Artículo dominical escrito por monseñor José Manuel Romero Barrios, obispo de la Diócesis de El Tigre. Por los caminos.
El domingo pasado, cuarto de Cuaresma, el Señor Jesús se declaraba como la luz del mundo; en este, se proclama “Yo soy la resurrección y la vida”.
Según las estadísticas, un buen porcentaje de personas del mundo occidental no cree en la resurrección; buena parte cree en la reencarnación. Hay una creciente inquietud sobre lo que hay después de la muerte.
En realidad de verdad, “las estadísticas no deciden la verdad” (E. Schillebeeckx).
Se pierde de perspectiva que lo más importante es aprender a vivir con gestos, palabras, acciones que reflejen y generen vida en las personas que están a nuestro alrededor.
El tiempo de la Cuaresma es propicio para preguntarnos sobre cómo vivo mi relación con la Santísima Trinidad, con las demás personas, con la creación.
La resurrección de los muertos es un punto central en la fe cristiana. Y es una verdad que tiene que incidir en cómo vivir y para qué vivir
La fe en la resurrección modela de una manera determinante la orientación que tengo que dar a mi existencia, en las opciones que he de tomar.
El discípulo misionero reconoce el señorío de Dios Padre no porque debe morir sino porque está llamado a resucitar. Para ello ha de aceptar morir muchas veces. Y dejar pasar por sus huesos secos el soplo vital el Espíritu (cfr. Profeta Ezequiel 37,12-14; carta a los romanos 8,8-11).
Para llegar a la novedad del Espíritu no existe otra escala que la utilizada por el señor Jesús: la cruz.
San Pablo no legitima la posición de los que se contentan con decir que todo cambiará cualquier día, pero que por ahora no hay nada que hacer, todo queda como antes. En el párrafo de la carta a los romanos, el Apóstol de los gentiles sostiene “que todo ha cambiado ya”, desde el momento en que el Espíritu habita ya dentro nosotros, desde el momento en que ya debemos agradar a la Santísima Trinidad.
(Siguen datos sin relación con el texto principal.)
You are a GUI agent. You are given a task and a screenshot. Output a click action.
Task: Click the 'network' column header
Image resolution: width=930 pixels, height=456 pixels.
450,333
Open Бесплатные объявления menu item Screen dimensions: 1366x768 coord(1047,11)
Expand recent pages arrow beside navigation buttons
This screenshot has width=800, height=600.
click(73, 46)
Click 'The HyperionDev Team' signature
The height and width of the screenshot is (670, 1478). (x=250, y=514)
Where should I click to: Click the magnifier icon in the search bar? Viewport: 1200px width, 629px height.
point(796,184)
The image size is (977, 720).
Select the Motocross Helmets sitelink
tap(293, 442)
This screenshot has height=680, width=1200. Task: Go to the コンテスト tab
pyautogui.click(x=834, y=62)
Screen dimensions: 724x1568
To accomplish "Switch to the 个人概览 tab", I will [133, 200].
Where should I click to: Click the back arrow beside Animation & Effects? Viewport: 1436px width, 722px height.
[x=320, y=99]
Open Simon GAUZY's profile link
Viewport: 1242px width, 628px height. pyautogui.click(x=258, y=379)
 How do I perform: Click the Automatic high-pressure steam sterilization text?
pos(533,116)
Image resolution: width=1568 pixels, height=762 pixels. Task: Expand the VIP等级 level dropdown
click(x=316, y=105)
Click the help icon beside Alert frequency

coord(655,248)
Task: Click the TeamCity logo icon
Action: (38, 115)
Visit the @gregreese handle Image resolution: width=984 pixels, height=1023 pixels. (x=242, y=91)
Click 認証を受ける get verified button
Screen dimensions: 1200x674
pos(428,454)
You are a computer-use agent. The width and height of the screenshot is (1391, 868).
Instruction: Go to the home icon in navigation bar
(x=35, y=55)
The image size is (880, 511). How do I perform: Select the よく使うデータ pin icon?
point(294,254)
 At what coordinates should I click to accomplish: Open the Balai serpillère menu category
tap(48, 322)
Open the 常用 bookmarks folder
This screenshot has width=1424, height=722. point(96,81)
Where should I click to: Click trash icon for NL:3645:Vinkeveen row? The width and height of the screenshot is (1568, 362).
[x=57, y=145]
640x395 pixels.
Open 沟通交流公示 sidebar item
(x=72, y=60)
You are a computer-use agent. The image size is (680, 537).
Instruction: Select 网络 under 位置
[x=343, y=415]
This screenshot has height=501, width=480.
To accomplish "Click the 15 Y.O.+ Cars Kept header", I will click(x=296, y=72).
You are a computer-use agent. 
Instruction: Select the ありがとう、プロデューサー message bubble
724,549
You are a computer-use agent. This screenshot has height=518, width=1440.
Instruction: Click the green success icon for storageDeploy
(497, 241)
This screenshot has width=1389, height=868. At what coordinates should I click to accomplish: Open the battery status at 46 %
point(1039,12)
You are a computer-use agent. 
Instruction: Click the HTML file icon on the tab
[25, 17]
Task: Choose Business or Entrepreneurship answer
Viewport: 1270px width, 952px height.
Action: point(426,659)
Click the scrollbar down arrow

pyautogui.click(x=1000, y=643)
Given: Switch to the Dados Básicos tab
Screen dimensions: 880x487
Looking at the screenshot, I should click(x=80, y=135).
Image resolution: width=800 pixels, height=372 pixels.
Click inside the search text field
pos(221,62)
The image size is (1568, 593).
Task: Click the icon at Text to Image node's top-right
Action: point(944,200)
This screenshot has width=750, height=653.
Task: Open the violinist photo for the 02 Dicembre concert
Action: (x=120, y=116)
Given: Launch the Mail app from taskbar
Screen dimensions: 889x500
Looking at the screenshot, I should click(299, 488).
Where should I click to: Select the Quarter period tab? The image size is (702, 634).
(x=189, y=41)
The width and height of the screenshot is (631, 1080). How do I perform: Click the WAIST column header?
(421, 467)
“Que Paris sea la capital de Francia” no tiene incidencia en mi forma de vivir. Afirmar que Dios Espíritu Santo vivifica nuestra vida, si nos debe conducir a cambiar las motivaciones de nuestro vivir.
El texto evangélico de este domingo es el de la resurrección de Lázaro (evangelio de san Juan 11,1-45). La sociedad de nuestros días hace todo lo posible para esconder la realidad de la muerte, para arrendarla a un mecanismo que la sustrae a nuestros ojos, a nuestras manos, a nuestras espaldas y, con la pretensión de quitarle toda carga de dolor, la convierte en simplemente anónima y funcional, los discípulos misioneros y las discípulas misioneras deben adiestrarse a convivir con su propia muerte, a no ignorarla, no profanarla sino a prestarle atención.
Porque es preciso que aprendamos a convivir, ya desde aquí abajo, con la vida nueva, con nuestra resurrección.
Tenía razón el niño que contemplando una noche estrellada, se admiraba de la belleza del cielo, que le dijo a sus padres: “cuan bello será Dios Padre Creador cuando hizo la parte baja del cielo tan espectacular y hermosa”.
La muerte, pudiéramos decir, que es el deseo de aspirar a mirar la parte superior del cielo. Pasar el umbral
“Amar los bienes de la tierra poniendo nuestro corazón en los del cielo”.